Einzelfälle bestätigen Vorurteile

Doch woher kommt dann die weitverbreitete Annahme, dass es den Reichen in Deutschland seit Jahren immer besser geht? Ist das tatsächlich nur politisch linke Propaganda und vor allem dem Wahljahr geschuldet?

Michael Hüther glaubt, dass sich die öffentliche Diskussion sehr schnell an Einzelschicksalen festmachen lässt. "Natürlich finden Sie auf der einen Seite denjenigen, der Steuern hinterzieht und offensichtlich Einkommensmilliardär ist - und genauso finden Sie den, der Sozialhilfe bezieht, aber auf einer Insel einem wunderbaren Leben nachgeht." Das aber seien keine validen Orientierungen für Wirtschaftspolitik. "Wirtschaftspolitik muss sich auf die Gesamtergebnisse beziehen."
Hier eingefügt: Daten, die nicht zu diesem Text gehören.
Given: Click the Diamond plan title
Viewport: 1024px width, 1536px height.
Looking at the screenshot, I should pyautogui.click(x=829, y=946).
Schere öffnet sich trotz allem immer weiter

Was die Daten des Statistischen Bundesamtes allerdings auch belegen, ist, dass sich die Schere zwischen den unteren und den oberen Einkommen in den Jahren von 1993 bis 2003 erheblich geöffnet hat. Erwirtschafteten die Haushalte mit den zweithöchsten Einkommen 1993 noch 19,5 mal so viel wie Haushalte der zweitniedrigsten Grup­pe verdienten, so wuchs der Abstand bis 2003 auf das 26,8-Fache. Das würden auch andere Studien wie beispielsweise von der OECD und vom IWF bestätigen, sagt Michael Hüther.
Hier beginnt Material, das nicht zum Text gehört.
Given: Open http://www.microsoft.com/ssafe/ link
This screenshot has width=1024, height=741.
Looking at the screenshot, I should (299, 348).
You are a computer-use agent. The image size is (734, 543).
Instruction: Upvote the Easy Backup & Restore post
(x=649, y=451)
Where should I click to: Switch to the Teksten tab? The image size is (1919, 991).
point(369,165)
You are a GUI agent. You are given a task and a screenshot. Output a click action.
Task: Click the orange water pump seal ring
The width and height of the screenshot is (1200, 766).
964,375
Diese Schere wird zwar durch die staatliche Umverteilung gemindert, so dass der Abstand zwischen den höchsten und den niedrigsten Nettoeinkommen seit 1993 sogar etwas abgenommen hat. Trotzdem gibt es in Deutschland nach wie vor ein erhebliches Wohlstandsgefälle. Jedes fünfte alleinerziehende Elternteil und jeder zweite Arbeitslose ist von Armut betroffen. Daher zieht das Institut der deutschen Wirtschaft aus der Studie den Schluss, dass die Förderung von Beschäftigung den größten Erfolg bei der Armutsbekämpfung haben dürfte. Angesichts der derzeit krisenbedingt steigenden Arbeitslosenzahlen dürfte das allerdings nicht so einfach sein.